Excerpt from The Ocean of Story, Vol. 4 of 10: Being C. H. Tawney"s Translation of Somadeva"s Katha Sarit Sagara (or Ocean of Streams of Story)
Not much has been left to be said by way of introduction to the fourth volume of this splendid publication. The reader is familiar with the circumstances of the Sanskrit author"s life; he knows what is necessary concerning the literary sources of the work; he has considered the origin of the stories, whether Aryan or Dravidian, in India itself, and their affinities with beliefs and practices in later India; and he has contemplated the important and difficult questions of transmission - transmission of stories and motifs from country to country, people to people, and the no less certainly attested inverse process of transmission from literary source to folk-lore. Then, again, the very march of the narrative has accustomed him to the ease of the authors style, fitting the matter like a glove, objective, impersonal and unmoved, whether the scene is earth or heaven or one of the various hells, an unvarying style equal to the burden of the long task. And the translator, as became a ripe scholar of fine literary taste, follows with a rendering as free from display as is the original itself.
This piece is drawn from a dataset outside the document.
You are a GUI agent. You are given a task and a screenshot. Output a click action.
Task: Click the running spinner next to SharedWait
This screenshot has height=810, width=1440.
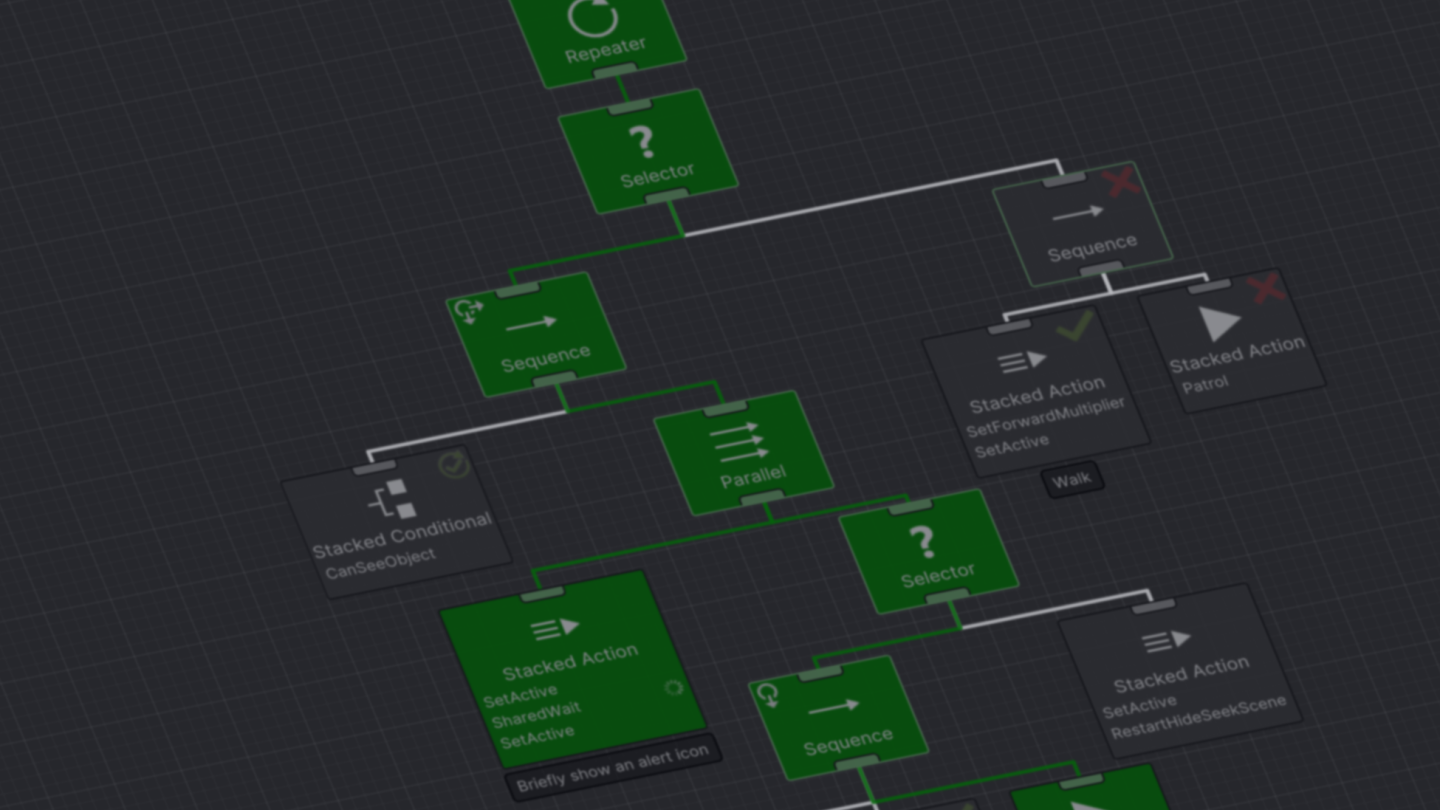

It was by no means a matter of course that the Great Tale of Gunadhya should come down to us in so acceptable a form. The example of Ksemendra"s Brhatkatha-manjari ("Great-Tale Cluster") shows clearly that we might have had to be content with a much more restricted version by an author solicitous of poetical artifice rather than of the adequate presentation of the matter. Written in an old dialect little practised and contemned as vulgar, the work of Gunadhya was not safeguarded, like the Maha-Bharata and Ramayana, which Ksemendra subjected to the like treatment, by having been composed in the sacred language, by a theme relating to the great heroes of antiquity, by ancient fame and semi-divine character attaching to the author.